> **EXERCISE BRIEF**: Could you retype every entry below exactly as written?

> **SOURCE DATA**:
====================
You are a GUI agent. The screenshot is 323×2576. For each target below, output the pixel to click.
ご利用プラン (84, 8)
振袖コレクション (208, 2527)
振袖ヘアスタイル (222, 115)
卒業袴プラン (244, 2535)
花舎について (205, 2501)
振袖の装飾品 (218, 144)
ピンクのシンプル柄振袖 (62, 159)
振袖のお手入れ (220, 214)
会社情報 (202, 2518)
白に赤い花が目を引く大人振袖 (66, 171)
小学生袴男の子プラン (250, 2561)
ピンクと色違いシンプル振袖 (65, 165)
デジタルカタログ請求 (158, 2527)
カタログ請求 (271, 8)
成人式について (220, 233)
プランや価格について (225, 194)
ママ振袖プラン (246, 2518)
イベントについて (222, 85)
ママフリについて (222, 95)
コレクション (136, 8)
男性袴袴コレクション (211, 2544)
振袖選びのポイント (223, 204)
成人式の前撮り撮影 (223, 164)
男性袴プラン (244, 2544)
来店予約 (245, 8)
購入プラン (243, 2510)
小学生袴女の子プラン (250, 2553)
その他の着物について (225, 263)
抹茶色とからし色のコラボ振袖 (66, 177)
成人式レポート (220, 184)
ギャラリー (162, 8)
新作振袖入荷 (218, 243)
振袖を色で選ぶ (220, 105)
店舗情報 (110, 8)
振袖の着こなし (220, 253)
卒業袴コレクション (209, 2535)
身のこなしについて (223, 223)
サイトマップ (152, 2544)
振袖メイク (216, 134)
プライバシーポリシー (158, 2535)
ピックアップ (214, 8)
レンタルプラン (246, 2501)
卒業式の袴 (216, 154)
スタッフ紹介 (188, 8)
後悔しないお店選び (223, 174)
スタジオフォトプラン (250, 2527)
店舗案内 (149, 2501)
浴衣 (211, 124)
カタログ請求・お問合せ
====================
> **EXERCISE OUTPUT**:
You are a GUI agent. The screenshot is 323×2576. For each target below, output the pixel to click.
ご利用プラン (84, 8)
振袖コレクション (208, 2527)
振袖ヘアスタイル (222, 115)
卒業袴プラン (244, 2535)
花舎について (205, 2501)
振袖の装飾品 (218, 144)
ピンクのシンプル柄振袖 (62, 159)
振袖のお手入れ (220, 214)
会社情報 (202, 2518)
白に赤い花が目を引く大人振袖 (66, 171)
小学生袴男の子プラン (250, 2561)
ピンクと色違いシンプル振袖 (65, 165)
デジタルカタログ請求 (158, 2527)
カタログ請求 (271, 8)
成人式について (220, 233)
プランや価格について (225, 194)
ママ振袖プラン (246, 2518)
イベントについて (222, 85)
ママフリについて (222, 95)
コレクション (136, 8)
男性袴袴コレクション (211, 2544)
振袖選びのポイント (223, 204)
成人式の前撮り撮影 (223, 164)
男性袴プラン (244, 2544)
来店予約 (245, 8)
購入プラン (243, 2510)
小学生袴女の子プラン (250, 2553)
その他の着物について (225, 263)
抹茶色とからし色のコラボ振袖 (66, 177)
成人式レポート (220, 184)
ギャラリー (162, 8)
新作振袖入荷 (218, 243)
振袖を色で選ぶ (220, 105)
店舗情報 (110, 8)
振袖の着こなし (220, 253)
卒業袴コレクション (209, 2535)
身のこなしについて (223, 223)
サイトマップ (152, 2544)
振袖メイク (216, 134)
プライバシーポリシー (158, 2535)
ピックアップ (214, 8)
レンタルプラン (246, 2501)
卒業式の袴 (216, 154)
スタッフ紹介 (188, 8)
後悔しないお店選び (223, 174)
スタジオフォトプラン (250, 2527)
店舗案内 (149, 2501)
浴衣 (211, 124)
カタログ請求・お問合せ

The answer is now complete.